» **AIM OF THE TASK**:
Each line below either holds the string "This" or doesn't. Count those that do and give only the number.

» **DATASET RECORDS**:
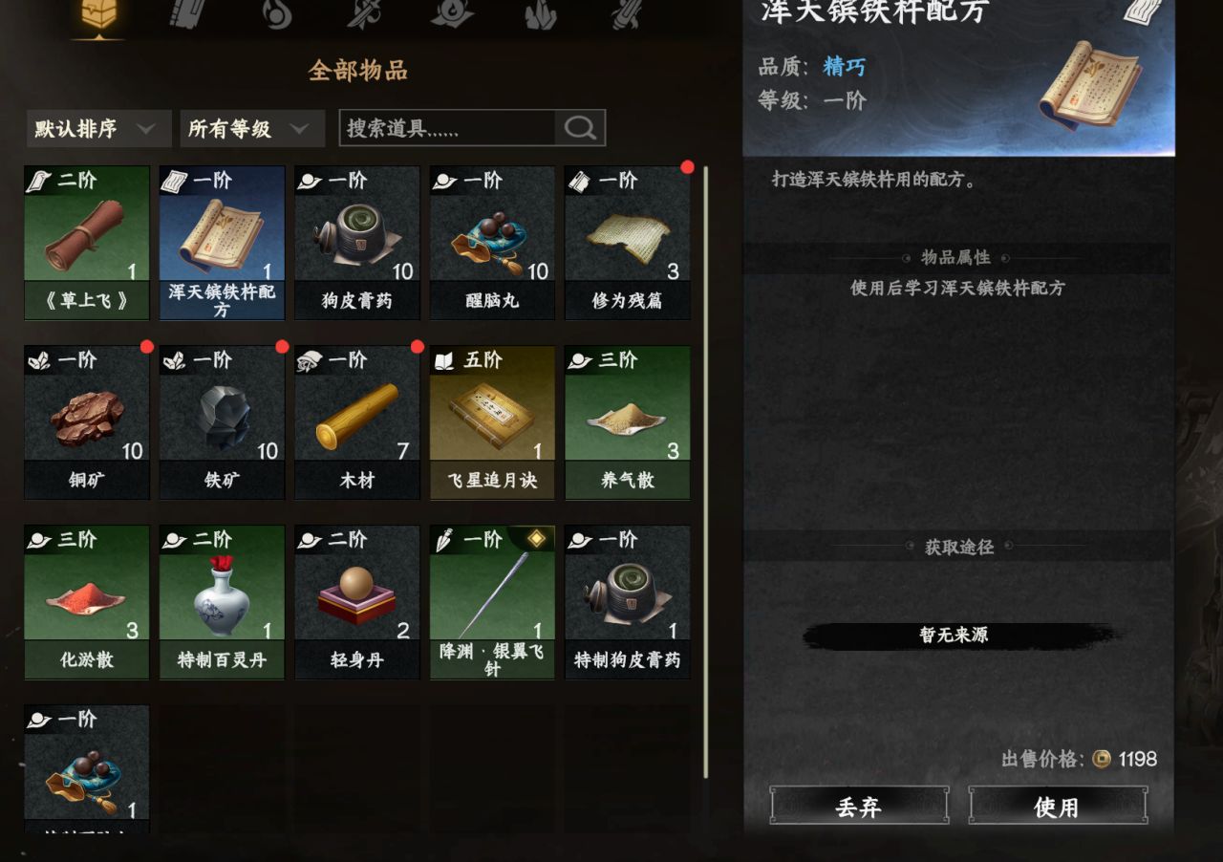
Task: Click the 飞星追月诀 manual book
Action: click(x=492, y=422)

* * *

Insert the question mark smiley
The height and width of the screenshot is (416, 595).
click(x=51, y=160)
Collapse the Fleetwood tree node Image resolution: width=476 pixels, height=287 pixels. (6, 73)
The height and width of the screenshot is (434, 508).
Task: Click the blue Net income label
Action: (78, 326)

---

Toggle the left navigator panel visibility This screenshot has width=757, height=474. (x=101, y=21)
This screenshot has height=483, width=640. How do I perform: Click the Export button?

» **ANSWER TO THE PROBLEM**:
2